**The problem**: Please summarize the article on 2009 color predictions below in two sentences.

:: Text provided

The next wave of Colors
Don’t be blue if yellow, purple (or mauve) are not for you
The Atlanta Journal-Constitution
Saturday, January 03, 2009
Are you curious yellow? Not so much?
OK, how do you feel about purple?
Two leading color industry advisory groups have predicted that these trendy hues will be the hottest colors of 2009. Pantone touts “mimosa,” a vibrant shade of yellow illustrated by the flowers of some mimosa trees (as well as the brunch-favorite cocktail), as its top shade of the new year. Meanwhile, the Color Marketing Group trumpets purple as 2009’s “must have” color.
Pantone, a provider of professional color standards for the design industries with its own line of 3,000 paint shades, picks a single color annually. Color Marketing Group, an international association of color design professionals, selects a broad palette of new hues. In addition to purple, its choices include “bright vivid yellow” (mimosa by another name?) and, arrggh, mauve, the all-time favorite of grannies everywhere.
“We’re finding comfort in colors that are familiar, and yet, at the same time, we’re embracing colors that make us happy,” says Jaime Stephens, executive director of CMG, whose members choose colors for everything from Cadillacs to Kleenex boxes. “Everyone’s concerned about the economy, yet the spirit of the country coming together after the election is powerfully reflected in these choices.”
Pantone has a similar pulling-ourselves-up-by-the-bootstraps spin behind mimosa and other reassuring tones of yellow it expects the populace to embrace in everything from paints to housewares and fashion.
“I think it’s just the most wonderful symbolic color of the future,” Pantone Color Institute executive director Leatrice Eiseman says. “It’s invariably connected to warmth, sunshine and cheer —- all the good things we’re in dire need of right now.”
While there’s hard science behind how people respond to various hues, there’s also an art involved in these yearly color pronouncements —- the art of the sell, that is. Just as country music’s countless award shows are, bottom line, all about boosting Music Row’s bottom line, annual color picks generate media coverage aimed at getting consumers thinking: “Hmm, what if I painted the rec room a fresh new color like, I dunno … mimosa.”
Color them skeptical
But not everyone’s buying what the prognosticators are selling. “Well, color me nauseated,” Gary Rotstein wrote in the Pittsburgh Post-Gazette about Pantone’s pick, shredding the choice as gratingly smiley-faced.
“It’s possible we shouldn’t rush to judgment against mimosa,” he wrote. “After all, we had such high hopes for blue iris, Pantone’s color of the year for 2008, and look what it brought us: economic collapse, corporate bailouts, global terrorism… .”
Two Atlanta design experts are more polite about Pantone’s and CMG’s honorees, if ultimately dismissive.
“I don’t follow color predictions, and I honestly don’t know of anyone who really does,” says Jennifer Boles Dwyer of interior design blog the Peak of Chic (thepeakof chic.blogspot.com).

::::
:: Stored rows

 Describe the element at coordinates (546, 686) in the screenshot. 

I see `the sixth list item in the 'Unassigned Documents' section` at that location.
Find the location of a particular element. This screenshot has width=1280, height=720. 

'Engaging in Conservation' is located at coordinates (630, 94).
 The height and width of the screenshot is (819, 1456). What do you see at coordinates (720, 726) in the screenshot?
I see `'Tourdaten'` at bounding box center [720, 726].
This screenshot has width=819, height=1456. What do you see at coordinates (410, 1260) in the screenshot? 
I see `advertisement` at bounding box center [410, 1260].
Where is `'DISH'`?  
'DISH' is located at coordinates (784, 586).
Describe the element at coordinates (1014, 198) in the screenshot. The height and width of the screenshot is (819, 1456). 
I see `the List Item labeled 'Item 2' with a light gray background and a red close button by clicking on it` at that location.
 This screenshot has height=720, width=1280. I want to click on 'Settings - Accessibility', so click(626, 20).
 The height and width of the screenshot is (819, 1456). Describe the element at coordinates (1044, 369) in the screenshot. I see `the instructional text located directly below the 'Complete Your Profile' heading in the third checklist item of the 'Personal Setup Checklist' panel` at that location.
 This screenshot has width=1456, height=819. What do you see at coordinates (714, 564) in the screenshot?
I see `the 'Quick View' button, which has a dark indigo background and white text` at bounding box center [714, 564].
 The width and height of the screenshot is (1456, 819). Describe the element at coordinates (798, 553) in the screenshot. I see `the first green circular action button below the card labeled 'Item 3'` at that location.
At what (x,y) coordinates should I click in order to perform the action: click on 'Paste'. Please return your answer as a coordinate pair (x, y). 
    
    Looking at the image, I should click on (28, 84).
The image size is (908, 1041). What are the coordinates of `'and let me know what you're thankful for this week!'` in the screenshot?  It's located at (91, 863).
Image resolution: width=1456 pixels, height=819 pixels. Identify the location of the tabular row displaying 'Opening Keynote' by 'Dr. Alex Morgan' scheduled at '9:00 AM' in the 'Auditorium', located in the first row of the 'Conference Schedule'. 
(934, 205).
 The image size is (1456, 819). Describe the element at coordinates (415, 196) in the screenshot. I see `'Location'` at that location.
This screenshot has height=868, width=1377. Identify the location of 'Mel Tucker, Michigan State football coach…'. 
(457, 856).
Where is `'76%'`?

::::

**Reply**: Pantone named mimosa, a vibrant yellow, as its top color of 2009, while the Color Marketing Group called purple the year's "must have" color in a palette that also includes a bright vivid yellow and mauve, and both groups tied their choices to a wish for comfort and cheer amid concern about the economy. The article notes that such yearly picks are partly an art of the sell meant to generate media coverage, and not everyone is convinced: a Pittsburgh Post-Gazette writer mocked Pantone's pick, and two Atlanta design experts were polite but ultimately dismissive.